PROBLEM DETAILS: Reproduce, word for word, the passage of the text on Maduro's response to U.S. threats, starting with "Above photo: Pedro" and going on through "pressures and threats.".

Above photo: Pedro Rances Mattey / Anadolu.
Amid the ongoing threats to Venezuela from the United States, which maintains its military deployment in the Caribbean under the pretext of combating drug trafficking, Venezuelan President Nicolás Maduro assured that Caracas will respond if Washington attacks and stressed that work will continue despite external pressures and threats.
“If the gringos threaten, we will work harder; if the gringos attack, we will respond; but nothing will stop the work; the work for the homeland, the work for the health of the people, for education, for the life of the people,” he said during the inauguration of the Dr. Julio Criollo Rivas Pediatric Hospital in Caracas.
At the same time, he rejected attempts at international interference, pointing out that a president is elected to govern his country. “We govern from the people, with the people, and for the people. Our main interest is not to try to rule the world,” he added.

DATASET EXTRACT:
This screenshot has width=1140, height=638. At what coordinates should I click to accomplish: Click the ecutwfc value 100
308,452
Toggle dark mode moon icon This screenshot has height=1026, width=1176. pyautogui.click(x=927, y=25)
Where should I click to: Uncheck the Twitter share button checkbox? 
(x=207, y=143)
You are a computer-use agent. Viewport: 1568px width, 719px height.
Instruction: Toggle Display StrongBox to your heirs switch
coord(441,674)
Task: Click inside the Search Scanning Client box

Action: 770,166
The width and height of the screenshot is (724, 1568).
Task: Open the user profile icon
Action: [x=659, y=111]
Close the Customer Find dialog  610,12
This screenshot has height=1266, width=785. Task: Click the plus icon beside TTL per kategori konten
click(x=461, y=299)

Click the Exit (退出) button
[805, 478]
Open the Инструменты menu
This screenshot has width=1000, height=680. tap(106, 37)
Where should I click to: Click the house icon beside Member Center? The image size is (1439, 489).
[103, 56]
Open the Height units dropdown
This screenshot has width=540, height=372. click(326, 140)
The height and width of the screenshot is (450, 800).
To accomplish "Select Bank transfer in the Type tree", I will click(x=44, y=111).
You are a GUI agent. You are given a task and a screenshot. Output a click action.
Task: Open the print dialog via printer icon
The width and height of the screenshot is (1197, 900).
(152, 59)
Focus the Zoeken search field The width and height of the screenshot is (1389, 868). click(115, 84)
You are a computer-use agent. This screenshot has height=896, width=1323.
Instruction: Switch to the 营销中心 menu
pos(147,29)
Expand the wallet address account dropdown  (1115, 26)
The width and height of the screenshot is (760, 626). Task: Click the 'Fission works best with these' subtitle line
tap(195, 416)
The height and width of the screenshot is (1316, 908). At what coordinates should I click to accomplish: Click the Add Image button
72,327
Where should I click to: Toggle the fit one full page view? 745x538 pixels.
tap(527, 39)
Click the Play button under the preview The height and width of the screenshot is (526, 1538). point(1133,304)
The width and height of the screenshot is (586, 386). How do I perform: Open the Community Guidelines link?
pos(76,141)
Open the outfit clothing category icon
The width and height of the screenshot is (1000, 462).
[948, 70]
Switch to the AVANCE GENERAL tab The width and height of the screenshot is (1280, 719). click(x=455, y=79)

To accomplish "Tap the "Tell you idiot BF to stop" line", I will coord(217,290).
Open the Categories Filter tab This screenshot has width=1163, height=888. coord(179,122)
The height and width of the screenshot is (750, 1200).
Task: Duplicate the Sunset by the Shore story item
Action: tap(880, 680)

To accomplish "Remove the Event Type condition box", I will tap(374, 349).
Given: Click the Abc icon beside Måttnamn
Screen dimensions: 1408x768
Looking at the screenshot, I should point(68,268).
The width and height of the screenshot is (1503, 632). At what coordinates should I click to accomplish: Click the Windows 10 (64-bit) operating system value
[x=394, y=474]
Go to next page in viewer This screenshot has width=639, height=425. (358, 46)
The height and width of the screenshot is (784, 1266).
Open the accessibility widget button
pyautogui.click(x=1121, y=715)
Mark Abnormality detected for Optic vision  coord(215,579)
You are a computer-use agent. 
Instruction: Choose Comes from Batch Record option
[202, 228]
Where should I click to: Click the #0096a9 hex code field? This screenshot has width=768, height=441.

EXERCISE RESPONSE:
Above photo: Pedro Rances Mattey / Anadolu.
Amid the ongoing threats to Venezuela from the United States, which maintains its military deployment in the Caribbean under the pretext of combating drug trafficking, Venezuelan President Nicolás Maduro assured that Caracas will respond if Washington attacks and stressed that work will continue despite external pressures and threats.